> _SELECTED EXCERPT_
━━━
Got a Columbia anglebox so playing around with that now, Got DM and COL 2.5 and 3.5 angleheads and seem to have the DMs going better Than the COLs, The DMs are a little smaller than so the 2.5 dm is bang on for the mud amount behind the zook, But the 2.5 col is bigger so struggles for mud a little more, Its amazing the difference, Companys make the same tools but have little differences between them which can make running then like chalk and cheese. Even the difference between how they fit on the box, COLs are very very sloppy and slack on there own box but the DMs fit a little tighter and better.



Oldtimer said:


> Thanks cazna. Being able to use the angle box would certainly save me some time. I always give the angles a light sand before I finish coat them, so hopefully that will be enough to make the angle box and head work  oh..and thanks for the link


 Well I couldn't do a flusher first then anglehead last old timer, The flushers a rounded corner, The angleheads pointed so the point just drags the rounded flusher muds and didn't go well for me at all but sand it out clean first and it should be fine but I have had very good results with 2.5 anglehead for taping, Its just a light swipe.
━━━
> _EXTRACTED MATERIAL_
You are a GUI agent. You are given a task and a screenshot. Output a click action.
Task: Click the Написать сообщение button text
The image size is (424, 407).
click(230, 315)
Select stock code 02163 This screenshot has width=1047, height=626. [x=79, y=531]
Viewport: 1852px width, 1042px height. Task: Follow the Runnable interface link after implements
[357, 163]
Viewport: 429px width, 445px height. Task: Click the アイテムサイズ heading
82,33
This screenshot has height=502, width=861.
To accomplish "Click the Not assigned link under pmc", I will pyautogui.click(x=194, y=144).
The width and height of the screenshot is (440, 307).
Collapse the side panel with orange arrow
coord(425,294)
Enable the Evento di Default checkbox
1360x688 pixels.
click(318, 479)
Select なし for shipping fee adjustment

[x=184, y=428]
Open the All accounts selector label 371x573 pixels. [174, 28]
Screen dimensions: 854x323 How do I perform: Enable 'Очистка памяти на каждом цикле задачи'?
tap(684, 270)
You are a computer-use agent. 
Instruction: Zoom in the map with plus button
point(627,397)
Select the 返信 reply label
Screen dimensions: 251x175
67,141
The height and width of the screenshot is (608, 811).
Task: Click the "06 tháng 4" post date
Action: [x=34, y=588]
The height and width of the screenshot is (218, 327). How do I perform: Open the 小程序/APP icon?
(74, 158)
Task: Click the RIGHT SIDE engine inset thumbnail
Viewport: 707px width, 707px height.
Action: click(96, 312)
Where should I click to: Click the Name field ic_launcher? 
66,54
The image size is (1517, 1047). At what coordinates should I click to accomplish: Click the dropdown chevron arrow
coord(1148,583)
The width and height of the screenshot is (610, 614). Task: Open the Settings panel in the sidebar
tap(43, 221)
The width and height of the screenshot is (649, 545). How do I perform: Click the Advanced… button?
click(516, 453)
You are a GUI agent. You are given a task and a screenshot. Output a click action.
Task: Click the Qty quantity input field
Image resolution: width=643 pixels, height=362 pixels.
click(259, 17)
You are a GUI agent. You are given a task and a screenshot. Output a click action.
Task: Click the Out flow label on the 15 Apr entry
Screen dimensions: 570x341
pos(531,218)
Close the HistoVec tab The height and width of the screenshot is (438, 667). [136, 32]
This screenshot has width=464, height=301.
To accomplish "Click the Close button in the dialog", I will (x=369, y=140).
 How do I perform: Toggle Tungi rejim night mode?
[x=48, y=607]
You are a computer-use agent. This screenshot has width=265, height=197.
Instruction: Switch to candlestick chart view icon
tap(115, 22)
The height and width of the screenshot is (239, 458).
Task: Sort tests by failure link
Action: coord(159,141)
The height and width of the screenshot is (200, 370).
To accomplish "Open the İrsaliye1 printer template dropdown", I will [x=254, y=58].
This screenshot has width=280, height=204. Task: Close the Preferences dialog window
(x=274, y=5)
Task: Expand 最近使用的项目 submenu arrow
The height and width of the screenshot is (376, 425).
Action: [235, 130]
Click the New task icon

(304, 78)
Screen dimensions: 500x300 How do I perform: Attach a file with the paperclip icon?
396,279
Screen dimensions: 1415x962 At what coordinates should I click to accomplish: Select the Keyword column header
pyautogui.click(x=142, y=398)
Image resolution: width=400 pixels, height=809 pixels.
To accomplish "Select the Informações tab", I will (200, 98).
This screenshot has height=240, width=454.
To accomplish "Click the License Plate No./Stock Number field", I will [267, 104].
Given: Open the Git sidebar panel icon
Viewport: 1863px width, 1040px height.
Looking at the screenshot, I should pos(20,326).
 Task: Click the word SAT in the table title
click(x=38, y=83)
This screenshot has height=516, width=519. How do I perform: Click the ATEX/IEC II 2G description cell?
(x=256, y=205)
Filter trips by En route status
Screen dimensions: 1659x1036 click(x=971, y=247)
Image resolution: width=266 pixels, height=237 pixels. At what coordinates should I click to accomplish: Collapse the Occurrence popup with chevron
━━━
> _TASK LIST_
(A) In the forum post, how do the COL angleheads fit on their own box?
(B) Pull out each line of the records containing the string "dimensions".

> _EXERCISE RESULTS_
(A) They are very sloppy and slack on their own box.

(B)
Screen dimensions: 854x323 How do I perform: Enable 'Очистка памяти на каждом цикле задачи'?
Screen dimensions: 251x175
Screen dimensions: 570x341
Screen dimensions: 500x300 How do I perform: Attach a file with the paperclip icon?
Screen dimensions: 1415x962 At what coordinates should I click to accomplish: Select the Keyword column header
Screen dimensions: 1659x1036 click(x=971, y=247)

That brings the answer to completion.